Oh — and then there's the entire office of the U.S. Attorney in Houston, recusing itself for going to too many company barbecues or something, and local District Court Judge Lee Rosenthal, recusing herself (after ruling against seizing the proceeds of Enron execs' puzzlingly well-timed stock sales) for being related to Enron through Bush consigliere James Baker — and for being a stockholder herself. And don't get us started on Wall Street.

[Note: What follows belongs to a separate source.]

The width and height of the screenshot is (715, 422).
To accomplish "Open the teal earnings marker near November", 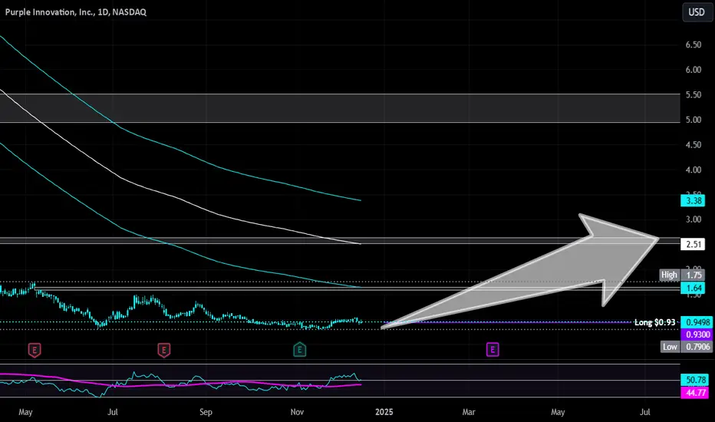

But we digress. McCain, to his credit, has never been shy about admitting he swims in the same campaign-finance cesspool as everybody else. But this time around — and pending discovery that the entire Bush Administration has been lying through its gritted teeth for the past week — Washington, for once, may come out of this mess smelling better than the men who wrote the checks. How "tainted" the recipients of Enron's political largesse feel is up to them. But there may be a lesson in how, apparently, Enron's lavish investment in campaign finance seems to have run up against the limits of its return.

The diminishing returns of lawmakers

Here's what Kenneth Lay appears to have gotten for his money (and friendship) with this White House. A seat at the table for Dick Cheney's energy-policy formulations — OK, six seats — and the grace of the Enron-friendly energy policy that resulted. Possibly veto power over the head of the Federal Energy Regulatory Commission — former chief Curtis Hebert Jr. says Bush replaced him not long after Hebert declined Lay's demand for a friendlier stance toward energy deregulation. And a very big black book.

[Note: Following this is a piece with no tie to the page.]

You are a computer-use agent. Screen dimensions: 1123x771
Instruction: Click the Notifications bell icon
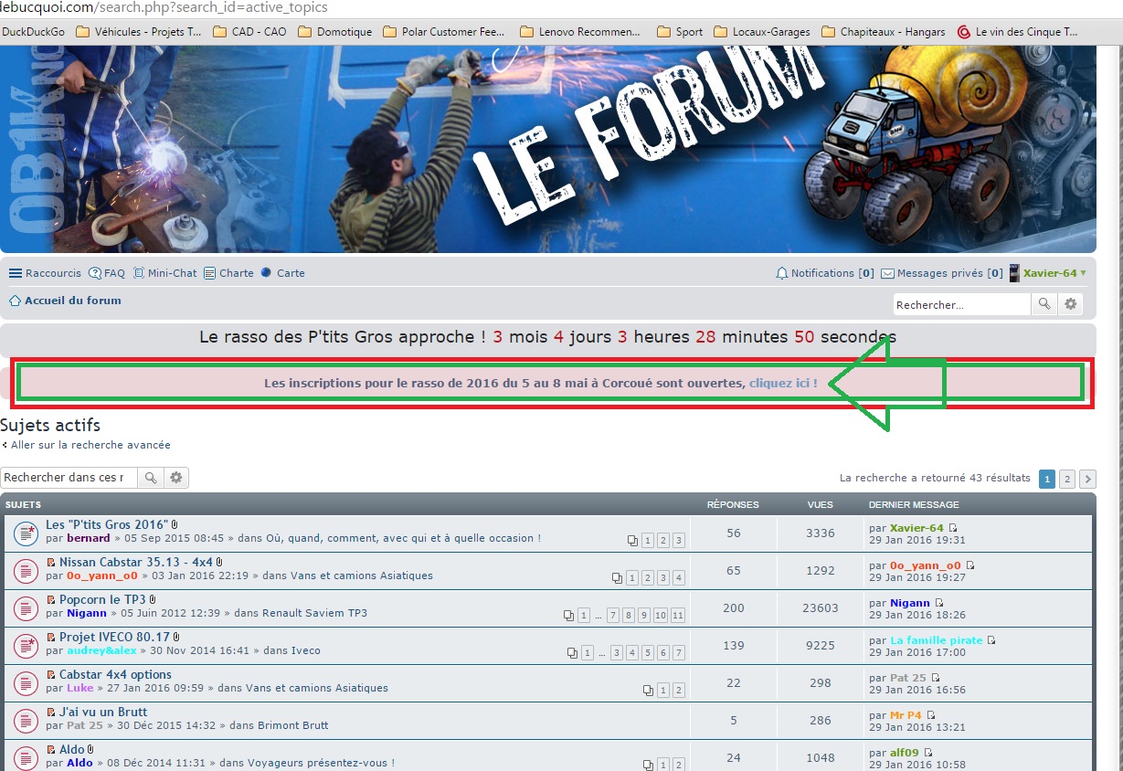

And that's about it. Kenneth Lay, when he was king of the futuristic energy-trading field his company pioneered, got for his investment what super-rich business leaders have been getting from politicians since the Rockefellers and the Carnegies — the ear of powerful pols.

But when Enron needed rescuing as it began to collapse under its own debt and mismanagement? Again, if the Bush Administration is telling the truth, all those phone numbers — Paul O'Neill's, Don Evans', Alan Greenspan's — turned up absolutely nothing in the way of help. As Evans reportedly told Bush a few weeks ago: "I got a call from Ken too. He was asking me to help, but I didn't." Sunday, Evans told "Meet the Press": If I had stepped in, I think it would have been an egregious abuse of the office of secretary of commerce."

Did the system, in fact, work?

So let's look at the business of campaign finance, from McCain's point of view. Certainly demand isn't a problem — money, very obviously, wins elections — and the supply is obviously there when a company that pays its accountant $25 million can have most of Washington listening for a measly $5.6 million. But by writing checks to most of the Hill and seemingly half of the Administration (and presciently employing the other half while the Democrats were in the White House), Enron effectively made itself a leper in distress. Ashcroft is off the case, Lindsey and Rove will be busily burying themselves in other matters, and Bush's best defense against a scandal will be to make sure Justice's special Enron-dedicated task force makes Ken Starr look like he went easy on the Clintons.

The moral of the story, campaign-finance-reform-wise, may well be that a political donation only gets you so far, and that the friends a campaign check makes you will be fair-weather ones indeed. When it's all over, we may find that this Administration, with a war to worry about and a honor-and-dignity-of-the-office mandate to maintain, did indeed act with particular rectitude in this case despite its Enron ties (or, again, perhaps because of them). Maybe we'll decide that Republicans, who hob-nob with rich business leaders all the time, are therefore better inured against their more inappropriate requests.

And maybe we'll discover that the whole bunch, from Bush to Lay to Breaux to Lieberman, is as dirty as the air in Houston, which wouldn't be all that surprising. But if you're Kenneth Lay, you've probably put away your political checkbook for a while, maybe for good, and if you're Microsoft or Comcast or ExxonMobil you might be wondering if those guys in Washington are worth the money if they can't help you out when you need it the most.

And maybe this is a bit on the wide-eyed idealist side, but the best way to clean up the campaign-finance cesspool might be for the guys who swim in it to say "no" a little more often.